The European Commission has identified the opportunity to save €10.2 billion per year by using FAIR data (Findable, Accessible, Interoperable, Reusable). As policies begin to emerge requiring FAIR data, it’s timely to consider the open infrastructure needed to make embed FAIRness into the research and research communication workflows and outputs.
Coko recently received a grant from the Sloan Foundation to build DataSeer, an web service that uses Natural Language Processing to identify and call out datasets associated with research articles. Datasets are often not explicitly identified, let alone made FAIR and accessible. The first step is knowing how many datasets were used in a body of work. DataSeer “reads” documents and finds mentions of dataset creation and use. Based on the context, DataSeer can offer recommendations to curate, deposit, add metadata too, or otherwise better handle datasets. DataSeer can fit into the workflows of researchers, publishers, aggregators, funders, and institutions.
DataSeer would be a good starting point to build a tool that can check for and assess FAIRness. Datasets come in a multitude of different formats, and typically require extensive metadata to be understandable. DataSeer tackles these complexities directly, and our development workflow can readily be applied to other research outputs.
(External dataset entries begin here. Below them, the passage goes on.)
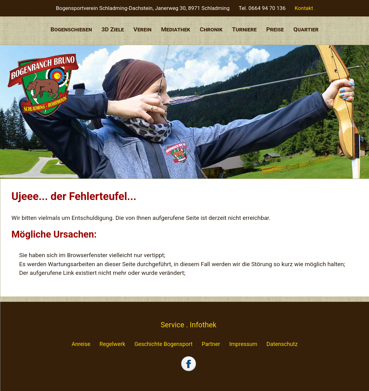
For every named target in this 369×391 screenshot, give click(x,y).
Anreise (81, 344)
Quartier (305, 29)
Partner (211, 344)
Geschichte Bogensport (163, 344)
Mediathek (175, 29)
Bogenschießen (71, 29)
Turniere (244, 29)
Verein (142, 29)
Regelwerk (112, 344)
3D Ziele (112, 29)
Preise (275, 29)
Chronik (211, 29)
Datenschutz (282, 344)
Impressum (243, 344)
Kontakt (304, 8)
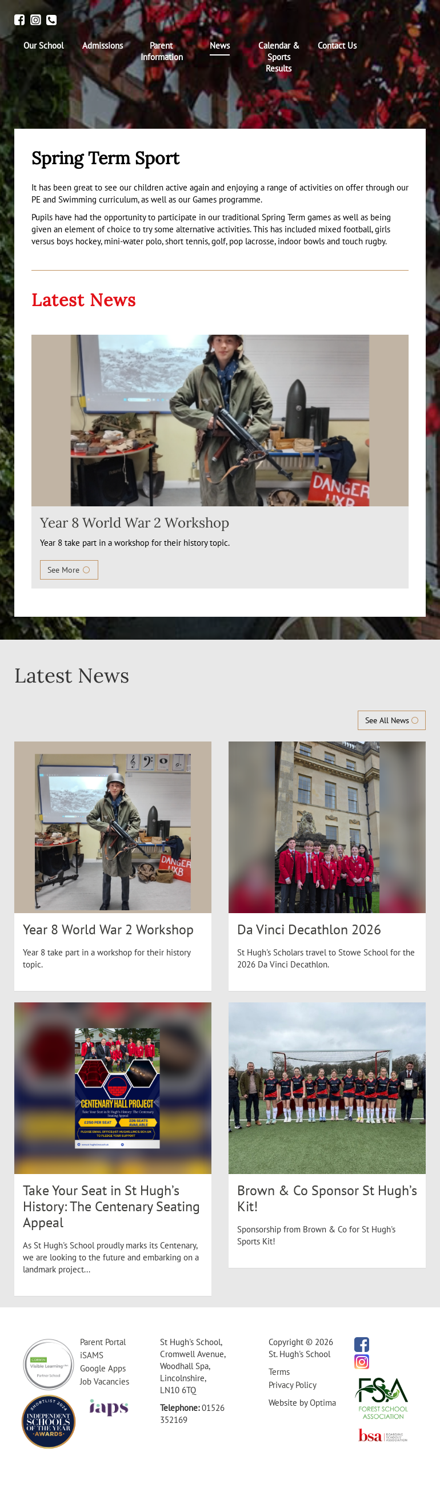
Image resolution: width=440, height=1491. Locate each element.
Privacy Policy (293, 1384)
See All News (391, 720)
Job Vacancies (104, 1381)
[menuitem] (43, 45)
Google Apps (103, 1368)
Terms (279, 1371)
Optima (323, 1402)
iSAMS (91, 1355)
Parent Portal (103, 1342)
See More (69, 570)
Before FAIR compliance can be assessed, the full range of datasets associated with a research project must first be identified. There are often ‘hidden’ datasets mentioned in the text that are included among the ‘official’ outputs. DataSeer finds these mentions and help to authors to identify and share all of the datasets involved in their work. Development of the software, algorithm and creation of the training set are already underway. Subsequent projects can build on this work rather than having to start from the beginning and duplicate effort.